The precision of line and surface was improved over the centuries with the use of drafting equipment, but now computing (CAD, or computer-assisted design) has taken some of the art out of architectural rendering. Still, some want to hark back to ye olden ways. Today, the acquisition of vintage tools can be frustrating. Read “This A-Hole Wants How Much?” by a cartoonist named Douglas (he signs himself “Admin”) at the Arsenic Lullabies Blog.
I read the whole thing. It is not improper to call it a screed, though Admin uses the word rant, or even the less rollicking complaint. Douglas’s complaint is long but the hilarity of his illustrated descriptions of the flaws of drafting tools he buys online compels a reader to follow the screed to the end.

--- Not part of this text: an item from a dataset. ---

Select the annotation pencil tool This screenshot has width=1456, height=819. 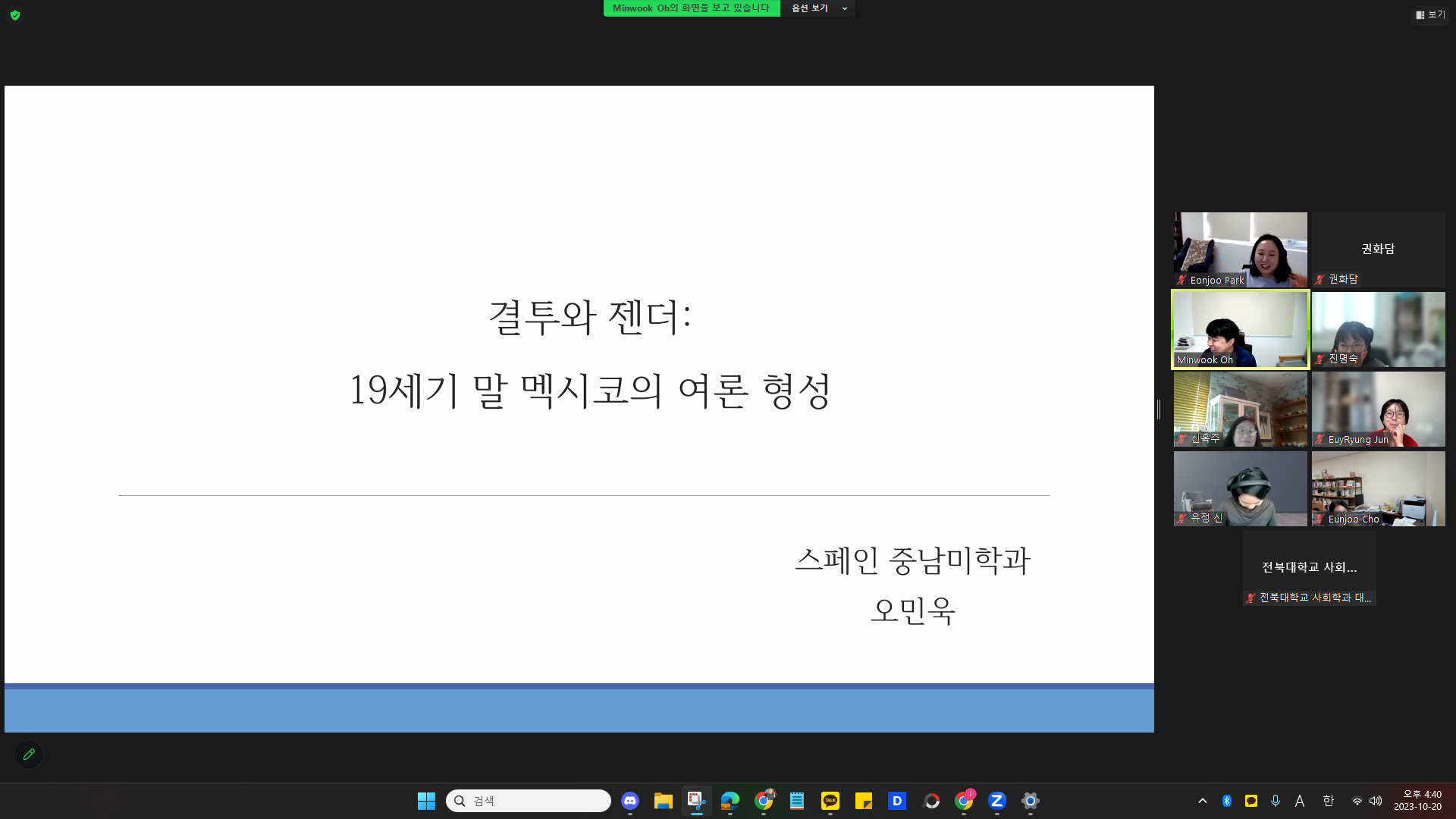29,755
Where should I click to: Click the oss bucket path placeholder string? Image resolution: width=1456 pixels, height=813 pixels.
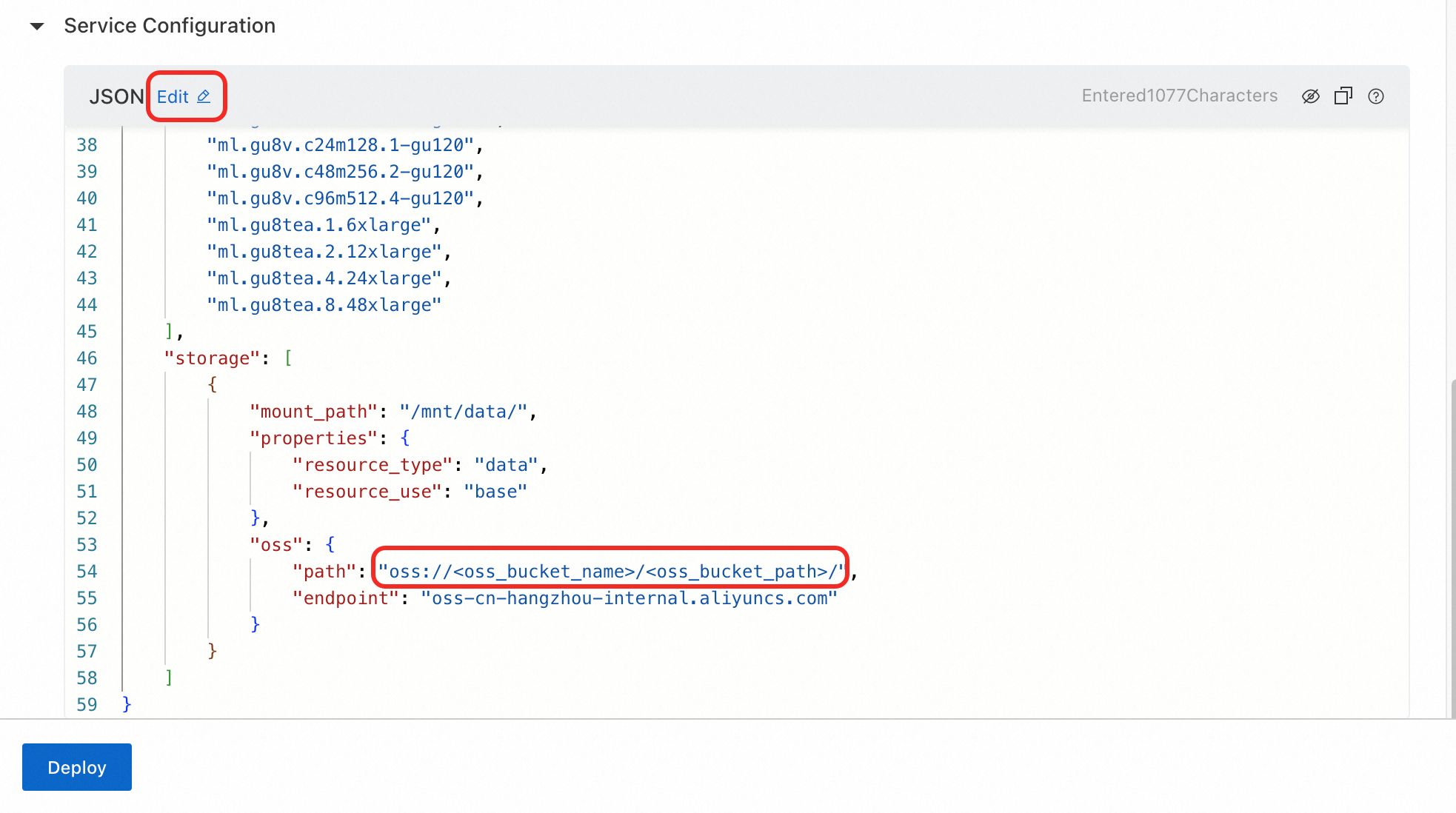[611, 572]
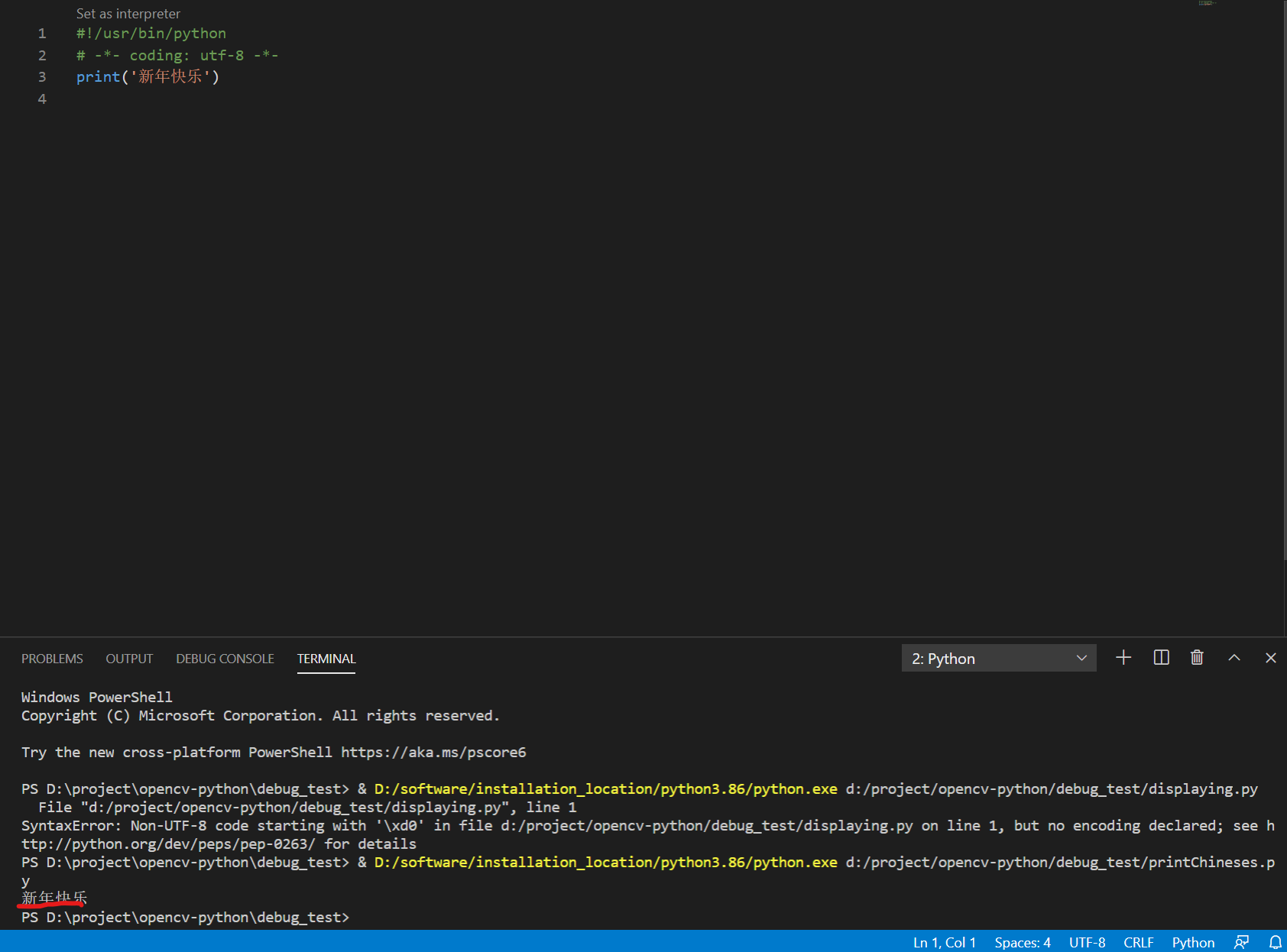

Along the way, beware of assorted pottymouthisms, solecisms and neologisms. Here he sums up his predicament:
Since, it would be legally impertinent, to rant about what I’d like to rant about right now,* I’m going to complain about something else I have been putting off complaining about.
One of the great screws of being an Illustrator or an artist is how much good supplies cost. Even in the age of online stores it’s still expensive. For example a 3 ounce bottle of quality ink will run you from $3 to $5. Let me put that in perspective for you. Ink has two ingredients water and dye. Soda has about 49 ingredients and you can get 20 ounces of it for 1.00. People who use oil based paints are laughing at me for complaining about ink, because a set of quality oil pant is close to a monthly car payment. Brushes, pens, canvas….the good stuff is way over priced compared to tools people in other professions use. Even when I was a mechanic and looking through the Snap-On catalogue (the gold standard for tools) tools were cheaper…and you could use the same one for the rest of your life.
The problem is there are not enough of us for the supplies to be mass produced to the point the cost is reasonable. You see a painting for sale, it probably cost 200.00 just in supplies. It’s ridiculous, and a little sick.
*And what might that be?
We are left to wonder. I am still wondering whether the subjects of my three previous posts – Phiz, Antiquity Smith and James Holland – actually used drafting tools in their work. But wondering can be hazardous, for here comes a stray thought: Might greater ease of producing precise lines and curves with the application of drafting tools have played a role in the profession’s drift toward modern architecture? Hmm.